Design of the Month · May 2015
"Butterfly and Flowers"
This design began with only two requirements: it should greatly reduce the glaring morning light coming in through an eastern exposure, and it should be beautiful. I set about thinking what the client might like, given her carte blanche direction, and drew up a rough concept, as I am inclined to do these days, on my iPad.
I use Procreate and an Adonit Jot Touch with Pixelpoint pressure-sensitive stylus to create sketches on my iPad. It is a wonderful drawing app for those rough concepts that you want to get down quickly before the thought is gone. Doing this digitally offers me the ability to change colors freely and to move elements around until I get something much closer to the final idea. The first incarnation was very rough. I showed a colorful border with rough-hewn nuggetlike gems around a scene of flowers and a butterfly.
I thought this was a good start, so I brought the sketch as a background into Glass Eye 2000. I use the software on a iMac via Parallels and interface using a Wacom Intuos Pro 5 Touch. This allows me to draw lines naturally and gives me the ability to switch between functions quickly using the customizable express keys on the side. Having already made a border of the size needed for the actual window, in Glass Eye 2000 I scaled the background to match the border. I then traced the design to get most of the details in place, removed the background and then refined, refined, refined. With the "Sticky" feature off I created the wire overlay lines that form the details on the leaves. Then I added color to each of the pieces.
Since the design requires painting on some pieces and I needed to present the image to my client as realistically as possible, I exported the design as a JPEG and brought it into Photoshop (in other cases I've used Sketchbook Pro or Procreate) to add shading and various other details that made the drawing crisp and clean.

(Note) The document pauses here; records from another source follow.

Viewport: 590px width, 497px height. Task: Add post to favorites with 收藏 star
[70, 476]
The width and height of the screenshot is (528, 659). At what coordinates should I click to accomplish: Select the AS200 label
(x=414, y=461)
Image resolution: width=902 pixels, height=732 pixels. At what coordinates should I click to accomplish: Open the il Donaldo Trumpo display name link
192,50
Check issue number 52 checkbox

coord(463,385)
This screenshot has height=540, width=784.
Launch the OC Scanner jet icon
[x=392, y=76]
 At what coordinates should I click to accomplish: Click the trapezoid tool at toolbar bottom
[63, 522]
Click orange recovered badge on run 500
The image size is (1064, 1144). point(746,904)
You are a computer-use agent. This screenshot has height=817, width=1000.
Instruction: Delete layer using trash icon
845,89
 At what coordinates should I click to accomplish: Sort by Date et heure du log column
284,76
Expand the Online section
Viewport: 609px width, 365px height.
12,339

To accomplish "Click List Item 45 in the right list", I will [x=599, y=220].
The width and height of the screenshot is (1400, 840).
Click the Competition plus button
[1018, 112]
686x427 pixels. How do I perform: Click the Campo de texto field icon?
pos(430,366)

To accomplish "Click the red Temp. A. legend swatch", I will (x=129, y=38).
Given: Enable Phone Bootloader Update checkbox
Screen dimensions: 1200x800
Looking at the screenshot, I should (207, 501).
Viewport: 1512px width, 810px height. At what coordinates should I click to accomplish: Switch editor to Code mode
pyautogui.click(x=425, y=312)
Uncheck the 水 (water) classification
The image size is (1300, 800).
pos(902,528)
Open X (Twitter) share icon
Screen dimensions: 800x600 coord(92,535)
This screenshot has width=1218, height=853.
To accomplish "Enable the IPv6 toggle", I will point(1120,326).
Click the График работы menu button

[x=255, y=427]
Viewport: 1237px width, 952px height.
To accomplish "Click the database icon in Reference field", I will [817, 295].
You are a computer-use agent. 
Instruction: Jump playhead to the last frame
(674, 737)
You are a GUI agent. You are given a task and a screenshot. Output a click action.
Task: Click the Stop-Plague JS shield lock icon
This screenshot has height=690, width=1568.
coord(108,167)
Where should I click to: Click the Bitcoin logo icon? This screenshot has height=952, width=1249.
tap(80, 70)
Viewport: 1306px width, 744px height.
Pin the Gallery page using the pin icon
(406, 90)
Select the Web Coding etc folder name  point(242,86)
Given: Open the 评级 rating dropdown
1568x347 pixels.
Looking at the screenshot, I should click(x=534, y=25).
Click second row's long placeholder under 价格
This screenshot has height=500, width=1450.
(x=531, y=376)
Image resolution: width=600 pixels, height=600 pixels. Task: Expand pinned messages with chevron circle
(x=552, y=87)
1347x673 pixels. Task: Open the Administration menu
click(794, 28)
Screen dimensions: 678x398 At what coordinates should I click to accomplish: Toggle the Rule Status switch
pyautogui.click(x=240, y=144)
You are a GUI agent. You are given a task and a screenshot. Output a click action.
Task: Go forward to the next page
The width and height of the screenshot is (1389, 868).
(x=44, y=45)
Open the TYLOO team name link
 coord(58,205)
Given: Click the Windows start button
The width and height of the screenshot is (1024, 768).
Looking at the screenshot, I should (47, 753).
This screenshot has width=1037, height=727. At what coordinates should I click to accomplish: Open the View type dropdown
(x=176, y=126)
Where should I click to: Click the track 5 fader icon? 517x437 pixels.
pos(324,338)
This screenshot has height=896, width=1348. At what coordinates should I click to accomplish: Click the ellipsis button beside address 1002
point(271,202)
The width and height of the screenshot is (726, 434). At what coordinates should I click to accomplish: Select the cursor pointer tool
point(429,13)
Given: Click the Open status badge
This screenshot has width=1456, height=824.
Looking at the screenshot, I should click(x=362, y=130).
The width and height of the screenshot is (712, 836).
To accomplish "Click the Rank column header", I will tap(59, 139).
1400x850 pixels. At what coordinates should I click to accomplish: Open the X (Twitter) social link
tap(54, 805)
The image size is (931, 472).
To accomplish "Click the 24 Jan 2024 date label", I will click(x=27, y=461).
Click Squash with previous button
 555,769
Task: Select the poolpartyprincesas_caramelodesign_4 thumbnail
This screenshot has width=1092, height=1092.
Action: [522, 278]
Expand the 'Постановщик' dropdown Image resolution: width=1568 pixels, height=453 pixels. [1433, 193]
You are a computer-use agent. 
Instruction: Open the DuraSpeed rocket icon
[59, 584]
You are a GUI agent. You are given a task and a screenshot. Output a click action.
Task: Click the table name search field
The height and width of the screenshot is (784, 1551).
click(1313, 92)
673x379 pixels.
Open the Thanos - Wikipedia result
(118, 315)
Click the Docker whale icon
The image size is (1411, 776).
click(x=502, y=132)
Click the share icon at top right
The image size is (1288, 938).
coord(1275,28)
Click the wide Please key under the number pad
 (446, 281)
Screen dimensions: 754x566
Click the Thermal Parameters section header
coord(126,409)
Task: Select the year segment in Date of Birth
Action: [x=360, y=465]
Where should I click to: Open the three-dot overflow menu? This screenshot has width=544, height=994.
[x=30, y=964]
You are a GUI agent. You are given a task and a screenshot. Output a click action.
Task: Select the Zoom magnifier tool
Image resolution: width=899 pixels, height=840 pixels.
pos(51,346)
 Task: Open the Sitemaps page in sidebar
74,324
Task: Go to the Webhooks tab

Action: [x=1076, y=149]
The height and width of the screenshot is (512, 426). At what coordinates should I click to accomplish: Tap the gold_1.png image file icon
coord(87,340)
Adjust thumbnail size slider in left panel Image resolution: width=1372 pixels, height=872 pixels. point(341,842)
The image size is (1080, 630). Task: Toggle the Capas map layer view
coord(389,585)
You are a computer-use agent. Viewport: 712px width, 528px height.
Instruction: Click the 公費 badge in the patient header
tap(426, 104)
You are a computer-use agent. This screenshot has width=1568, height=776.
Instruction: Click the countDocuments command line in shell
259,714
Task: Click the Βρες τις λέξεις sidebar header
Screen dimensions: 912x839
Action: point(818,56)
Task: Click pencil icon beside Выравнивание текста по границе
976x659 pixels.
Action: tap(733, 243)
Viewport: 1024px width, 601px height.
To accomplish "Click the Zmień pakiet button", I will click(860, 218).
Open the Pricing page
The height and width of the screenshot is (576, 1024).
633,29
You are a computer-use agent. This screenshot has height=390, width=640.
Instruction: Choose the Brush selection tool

Once the drawing and pricing was approved, I began construction. I printed two full-size patterns on a 24" HP printer so that I would have minimal tiling to do. I used one as a full-size cartoon, and the other I cut with regular scissors. I traced and cut normally, occasionally using a ring saw. Shaping was done using two grinders with bits of differing sizes and coarseness. I placed the pattern under a large sheet of clear waterproof Graphix film so I could put my wet glass pieces directly on the surface without ruining the pattern paper. Once shaping was done, I washed, cleaned and dried my parts. For any pieces that were clear, I marked the edge with a black Magic Marker to prevent any silverish cast when viewed from an angle; even the black-backed foil I use doesn't fully prevent this undesirable effect. All pieces were then foiled and soldered together.
The panel needed to be darker than normal to reduce incoming light, so I plated the window to create that darkness and to add richness and complexity. This means that many areas would have not one but two layers of glass. Putting together the two layers using all the colors available created the rich palette I was looking for. Also, many pieces needed to be painted so they were individually hand-painted with vitreous glass paint and fired in a kiln in the traditional way.
Each piece was foiled and soldered together normally, which created the first layer. Then I soldered together the back panel (plated layer) in small sections according to their place on the design. Because the window had a traditional border, I leaded the outer section, incorporating the first layer into the lead up as if it were one large piece. Then I masked the foiled section front and back (to speed clean-up time) and cemented the panel. I removed the masking and cleaned the panel, added the wire overlay details, and finished with black patina on the front and select areas on the back. I cleaned the back of the panel again as well as the pieces of the plating layer and then soldered the two layers together using minimal flux. I finished up by carefully putting patina around the plated areas. The final step was to create and attach my signature bugs. Now I can stand back and enjoy the panel before it is delivered and installed!
~ Craig Bacon
About the artist
Craig Bacon is from Madison, Wisconsin and was raised by artistic parents. He is a two-time graduate of Kendall College of Art and Design in Grand Rapids, Michigan with BFA's in illustration and furniture design. He now works full-time as a furniture designer for a major furniture manufacturer. He has been running Craig Bacon Studio, participating in regional art fairs and executing custom commissions since 1994. His studio is located along the Mississippi River in Trempealeau, Wisconsin. He lives with his wife and seven year old son and enjoys reading about architecture, design and technology, watching great movies, and executing magnificent Lego creations with his son.
This pattern may be used to make one or more artworks for sale or personal enjoyment. This pattern may be printed for personal use only and may not be sold or given away in printed or electronic form.